- [Lista de tareas]:
1. Responde a estas preguntas según el editorial:
(a) ¿Qué mes se menciona al comienzo del editorial?
(b) ¿Quién recordaba, en referencia al derecho a huelga, que los derechos solo se garantizan ejerciéndolos?
(c) ¿A qué abolición se opusieron muchos, además de a la del trabajo infantil?
2. Copia sin alterar estas líneas del listado: empieza en la línea que contiene "1717x847 pixels." y sigue hasta el final del listado, incluidos ambos extremos.

- [Texto de partida]:

Editorial

Llega un noviembre más y, con ello, la triste constatación de que sobre las mujeres sigue pesando la misma violencia multifacética, ya sea en el ámbito de la pareja o expareja o fuera de ella, que llevan siglos padeciendo y que parece hallarse muy lejos de ser erradicada.

Como es sabido, la historia de las sociedades humanas no es lineal y, aunque vayamos dando pasos adelante, los avances en términos de derechos y libertades son susceptibles de ser puestos en cuestión e incluso barridos si no nos aseguramos de protegerlos y garantizarlos día a día, algo que, como nos recordaba Marcelino Camacho en referencia al derecho a huelga, solo se consigue ejerciendo esos mismos derechos.

En términos históricos, y aunque a veces nos pueda sorprender recordarlo, a la violencia machista le hemos puesto como sociedad nombre y apellidos, prácticamente, antes de ayer. Hace no tanto, el término directamente no existía en la sociedad española, las cifras de asesinatos machistas no abrían telediarios –es que ni siquiera se contabilizaban–, quien esgrimiera ese concepto o similares era mirado con incomprensión y desdén… Determinadas actitudes y conductas que hoy identificamos como inaceptables y abominables eran lo «normal», lo «natural», formaban parte de la cotidianeidad en las relaciones entre hombres y mujeres.

Que a fecha de 2024 haya, en mayor cantidad que hace algunos años, quienes cuestionen la propia existencia de la violencia de género y sexual y nieguen que es un problema estructural y una realidad habitual y cotidiana para todas las mujeres solo se puede entender si somos conscientes de que los avances sociales generan reacciones en quienes se sienten amenazados y conformes con el statu quo, y que en consecuencia pueden proponer volver a dar pasos atrás. Por increíble que hoy se nos antoje, no fueron pocos quienes se opusieron a la abolición de la esclavitud humana o del trabajo infantil o quienes transigieron con los campos de concentración nazis.

- [Datos de entrada]:
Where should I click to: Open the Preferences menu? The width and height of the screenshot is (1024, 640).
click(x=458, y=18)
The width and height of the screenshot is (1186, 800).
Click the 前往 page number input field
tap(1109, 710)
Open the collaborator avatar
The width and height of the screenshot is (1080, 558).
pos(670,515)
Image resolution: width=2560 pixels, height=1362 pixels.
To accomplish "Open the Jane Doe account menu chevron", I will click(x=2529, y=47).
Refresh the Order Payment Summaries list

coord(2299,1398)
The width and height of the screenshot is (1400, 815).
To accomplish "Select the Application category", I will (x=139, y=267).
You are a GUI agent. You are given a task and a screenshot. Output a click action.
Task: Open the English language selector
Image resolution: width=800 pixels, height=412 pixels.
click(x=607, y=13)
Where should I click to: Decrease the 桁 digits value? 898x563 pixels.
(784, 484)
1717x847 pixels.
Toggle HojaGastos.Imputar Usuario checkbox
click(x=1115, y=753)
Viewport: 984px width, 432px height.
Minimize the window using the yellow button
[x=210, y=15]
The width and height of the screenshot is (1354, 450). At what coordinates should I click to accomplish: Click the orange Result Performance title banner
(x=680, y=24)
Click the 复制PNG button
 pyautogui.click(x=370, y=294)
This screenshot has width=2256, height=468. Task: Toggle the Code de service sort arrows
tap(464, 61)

- [Soluciones del ejercicio]:
1.
(a) Noviembre.
(b) Marcelino Camacho.
(c) A la abolición de la esclavitud humana.

2.
1717x847 pixels.
Toggle HojaGastos.Imputar Usuario checkbox
click(x=1115, y=753)
Viewport: 984px width, 432px height.
Minimize the window using the yellow button
[x=210, y=15]
The width and height of the screenshot is (1354, 450). At what coordinates should I click to accomplish: Click the orange Result Performance title banner
(x=680, y=24)
Click the 复制PNG button
 pyautogui.click(x=370, y=294)
This screenshot has width=2256, height=468. Task: Toggle the Code de service sort arrows
tap(464, 61)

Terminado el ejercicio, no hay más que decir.